MTN paid Taliban ‘protection money’, say victims of terror
The company is among several multinationals facing a US lawsuit on behalf of killed or wounded US military in Afghanistan
A civil lawsuit brought in the US says MTN paid protection money to the Taliban and actively helped its fighters from being detected by US counter-insurgency forces
The company, along with five other Western businesses, have been accused in a US court of having violated the Anti-Terrorism Act by paying protection money to the Taliban, a designated terrorist organisation known to have been working with al-Qaeda.
The Taliban was overthrown by US-led forces in the wake of the 9/11 terrorist attacks, when the US accused Afghanistan’s ruling party of harbouring those responsible for the attacks. Those not killed went into hiding before launching a prolonged counter-insurgency against the coalition government.
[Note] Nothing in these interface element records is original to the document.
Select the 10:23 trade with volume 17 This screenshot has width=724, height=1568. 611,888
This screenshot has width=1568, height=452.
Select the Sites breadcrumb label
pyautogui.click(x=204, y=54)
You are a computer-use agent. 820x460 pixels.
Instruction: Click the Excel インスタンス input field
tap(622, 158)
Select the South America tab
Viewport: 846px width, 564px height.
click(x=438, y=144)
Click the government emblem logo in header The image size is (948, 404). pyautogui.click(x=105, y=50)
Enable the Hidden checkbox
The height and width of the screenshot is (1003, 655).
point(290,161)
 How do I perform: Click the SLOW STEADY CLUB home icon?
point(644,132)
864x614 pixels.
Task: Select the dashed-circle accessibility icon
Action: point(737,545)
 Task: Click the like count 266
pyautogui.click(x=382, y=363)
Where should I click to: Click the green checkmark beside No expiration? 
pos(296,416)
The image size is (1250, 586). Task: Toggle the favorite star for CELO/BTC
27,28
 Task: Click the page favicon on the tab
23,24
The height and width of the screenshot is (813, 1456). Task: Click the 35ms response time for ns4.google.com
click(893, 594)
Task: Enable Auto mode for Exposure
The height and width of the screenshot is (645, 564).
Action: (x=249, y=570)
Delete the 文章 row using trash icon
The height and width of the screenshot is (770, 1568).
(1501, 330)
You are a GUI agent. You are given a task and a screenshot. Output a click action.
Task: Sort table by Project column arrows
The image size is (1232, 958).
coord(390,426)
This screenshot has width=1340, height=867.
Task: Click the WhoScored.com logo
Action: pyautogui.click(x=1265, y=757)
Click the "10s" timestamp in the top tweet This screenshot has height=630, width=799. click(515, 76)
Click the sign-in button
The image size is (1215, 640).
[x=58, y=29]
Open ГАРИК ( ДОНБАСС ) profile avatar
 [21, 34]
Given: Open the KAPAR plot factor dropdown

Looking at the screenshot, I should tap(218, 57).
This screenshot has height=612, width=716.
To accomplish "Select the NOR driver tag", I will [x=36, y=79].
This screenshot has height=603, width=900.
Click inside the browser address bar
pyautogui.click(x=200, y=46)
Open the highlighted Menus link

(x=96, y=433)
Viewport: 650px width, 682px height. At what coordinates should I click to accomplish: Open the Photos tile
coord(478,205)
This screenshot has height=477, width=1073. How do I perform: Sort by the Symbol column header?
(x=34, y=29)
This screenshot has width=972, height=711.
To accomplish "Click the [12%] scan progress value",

MTN said in a Sens statement on Monday that on December 27 a lawsuit seeking damages was filed in the federal court of the District of Columbia by American service members and civilians and their families who were killed or wounded in Afghanistan between 2009 and 2017.
The complainants allege that six different companies, most of which are American domiciled, supported the Taliban by, among other things, making payments to ensure the protection of their infrastructure.
“Defendants decided that buying off the terrorists was the most efficient way to operate their businesses while managing their own security risks — even though doing so jeopardised other American lives,” states the suit, which did not specify the quantum of damages being sought.
MTN Group and its wholly-owned subsidiaries, MTN Dubai and MTN Afghanistan, are listed as defendants.
“MTN is reviewing the details of the report and is consulting its advisers but remains of the view that it conducts its business in a responsible and compliant manner in all its territories, and so intends to defend its position where necessary,” the company said in the statement.
The lawsuit seeks damages on behalf of 400 American service members and civilians, and their families, who were killed and wounded while serving in Afghanistan between 2009 and 2017.
“While these men and women worked to rebuild post-invasion Afghanistan, they were attacked by a Taliban-led terrorist insurgency that [the] defendants helped finance,” reads an extract from the opening statement of the lawsuit.
The main allegation is that the defendants — who were all large companies with “lucrative” businesses in post-9/11 Afghanistan — paid the Taliban to refrain from attacking their business interests. That money “aided and abetted terrorism by directly funding [an] al-Qaeda-backed Taliban insurgency that killed and injured thousands of Americans”.
After entering the Afghan market through acquisition in 2006, MTN became the country’s largest provider of cellular phone services.
The lawsuit claims that MTN has made protection payments to the Taliban from 2006, resulting in payments potentially amounting to hundreds of millions of dollars. This, it is claimed, became a major source of funding for the Taliban.
Protection money was often paid in two forms: by disbursing money to Taliban commanders in dangerous districts; and/or cash passed to local tribe elders to protect cell tower sites, money which would eventually end up in the hands of the Taliban.
“MTN was a particularly aggressive practitioner of protection payments. Rather than invest in expensive security for its transmission masts, MTN purchased security by buying it from the Taliban,” the papers states.
Because MTN’s competitors were not prepared to pay the protection money, and were therefore open to attacks, the Taliban preferred to use MTN’s network for its own communications, the report says. But it goes even further, saying that MTN “ventured into active co-ordination” with the Taliban by “de-activating” its cellular network at night at the instruction of the insurgents.
“Night-time cellular service was important to coalition intelligence-collection efforts: it allowed human sources to call coalition tip lines inconspicuously, and active phone signals allowed US special operators to track high-value terrorists for night-time capture-or-kill raids,” state the applicants.
This included ignoring a decree by President Hamid Karzai in 2011 that formally demanded that MTN re-activate its towers at night, implying that MTN strengthened the Taliban and undermined US counter-insurgency efforts.
The lawyers representing the families base their allegations on a wide range of evidence, including confidential witnesses, internal company documents and declassified government-intelligence reporting.
In addition to MTN, the complaint names the London-headquartered G4S Holdings International and its subsidiaries; the Florida company Centerra Group; the Maryland company DAI Global; the Tennessee firm Janus Global Operations; Kansas firm Black & Veatch Special Projects; and the Canadian company Louis Berger Group and its subsidiaries and affiliates.